Accord Chine-Chili : après la Chinafrique, la « Chinamérique » ?
Les accords de coopération économique signés cette semaine entre la Chine et le Chili confirment la politique d’investissements en Amérique latine de Pékin, concurrençant de plus en plus les États-Unis dans cette région du monde. Au point d’envisager une « Chinamérique », après la controversée « Chinafrique » ?
Réunis à Pékin, Michelle Bachelet et Xi Jinping ont signé une dizaine d’accords, portant sur des thèmes divers tels que le transport de produits agricole ou la coopération en Antarctique. Surtout, la présidente chilienne a annoncé que son pays avait été admis à la Banque Asiatique d’Investissements dans les Infrastructures (AIIB), une banque d’investissement pensée pour concurrencer le FMI et la Banque Mondiale et pour soutenir la politique de la « nouvelle route de la soie » de Pékin. Parmi les projets envisagés, un câble trans-Pacifique pour améliorer la connexion digitale Asie-Amérique ou une ligne de train transocéanique du Brésil au Pérou.

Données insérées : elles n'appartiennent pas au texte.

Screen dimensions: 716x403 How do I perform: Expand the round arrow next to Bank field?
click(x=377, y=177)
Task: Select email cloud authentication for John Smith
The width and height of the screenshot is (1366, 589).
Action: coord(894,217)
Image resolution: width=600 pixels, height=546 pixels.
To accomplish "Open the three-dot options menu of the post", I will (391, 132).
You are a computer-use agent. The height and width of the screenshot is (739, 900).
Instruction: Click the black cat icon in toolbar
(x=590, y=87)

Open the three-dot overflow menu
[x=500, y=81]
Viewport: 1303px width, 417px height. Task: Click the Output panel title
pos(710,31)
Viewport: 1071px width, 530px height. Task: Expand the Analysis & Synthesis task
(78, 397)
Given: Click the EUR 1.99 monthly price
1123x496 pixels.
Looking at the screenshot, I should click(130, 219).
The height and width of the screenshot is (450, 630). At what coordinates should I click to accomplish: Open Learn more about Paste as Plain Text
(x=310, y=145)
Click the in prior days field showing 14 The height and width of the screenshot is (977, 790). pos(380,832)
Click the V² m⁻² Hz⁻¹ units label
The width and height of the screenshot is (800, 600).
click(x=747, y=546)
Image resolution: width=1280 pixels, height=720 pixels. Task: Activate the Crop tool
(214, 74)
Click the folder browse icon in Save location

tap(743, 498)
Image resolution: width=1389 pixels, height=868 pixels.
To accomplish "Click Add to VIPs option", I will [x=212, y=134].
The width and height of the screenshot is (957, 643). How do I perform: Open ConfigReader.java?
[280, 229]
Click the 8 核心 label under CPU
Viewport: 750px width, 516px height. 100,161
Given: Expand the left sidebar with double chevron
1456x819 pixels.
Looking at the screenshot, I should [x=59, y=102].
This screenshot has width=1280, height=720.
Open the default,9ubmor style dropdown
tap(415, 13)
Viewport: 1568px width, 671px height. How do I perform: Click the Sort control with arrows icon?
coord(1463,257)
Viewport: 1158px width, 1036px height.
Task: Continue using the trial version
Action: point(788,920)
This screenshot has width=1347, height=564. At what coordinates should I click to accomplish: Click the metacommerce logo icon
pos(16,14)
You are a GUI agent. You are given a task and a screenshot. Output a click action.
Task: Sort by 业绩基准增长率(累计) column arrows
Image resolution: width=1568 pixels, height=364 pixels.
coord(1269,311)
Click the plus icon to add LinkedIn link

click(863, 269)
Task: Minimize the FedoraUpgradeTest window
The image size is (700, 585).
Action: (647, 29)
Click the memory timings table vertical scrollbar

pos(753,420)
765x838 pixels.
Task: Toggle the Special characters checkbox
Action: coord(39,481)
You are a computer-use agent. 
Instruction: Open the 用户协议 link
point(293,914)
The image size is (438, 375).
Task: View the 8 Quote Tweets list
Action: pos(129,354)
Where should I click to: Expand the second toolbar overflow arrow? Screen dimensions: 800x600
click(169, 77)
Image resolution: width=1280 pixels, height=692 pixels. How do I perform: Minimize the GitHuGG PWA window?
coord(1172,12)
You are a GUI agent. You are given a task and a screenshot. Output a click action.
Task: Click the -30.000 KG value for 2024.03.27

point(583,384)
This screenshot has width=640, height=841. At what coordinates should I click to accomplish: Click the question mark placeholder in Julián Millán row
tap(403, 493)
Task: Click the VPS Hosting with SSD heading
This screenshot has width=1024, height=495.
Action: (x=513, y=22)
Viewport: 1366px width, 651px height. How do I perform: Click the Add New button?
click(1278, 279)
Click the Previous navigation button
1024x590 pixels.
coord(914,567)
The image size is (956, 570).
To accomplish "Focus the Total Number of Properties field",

Concernant le Chili, cette adhésion est logique, tant la place de la Chine dans l’économie du pays andin s’est accrue au cours des dernières années puisque la moitié de ses exportations se dirige vers le marché asiatique, un quart vers la seule Chine : le commerce bilatéral entre ces deux nations a atteint 31 milliards de dollars en 2016. En outre, la Chine est devenue le principal partenaire économique du Brésil, du Chili et du Pérou, et le commerce entre la Chine et le continent sud-américain ayant été multiplié par 22 depuis 2000. Un approfondissement du traité de libre-échange entre Santiago et Pékin est d’ailleurs en négociations avancées. Michelle Bachelet a signalé que le Chili était prêt « pour être le pont entre l’Asie et l’Amérique latine », réaffirmant l’importance de l’Alliance du Pacifique dans cette optique. Avec ces accords, la Chine profite de la politique protectionniste des États-Unis dans la mesure où le Chili faisait parti du Partenariat Trans-Pacifique avant que celui-ci ne soit enterré par Donald Trump et dont Pékin était exclu.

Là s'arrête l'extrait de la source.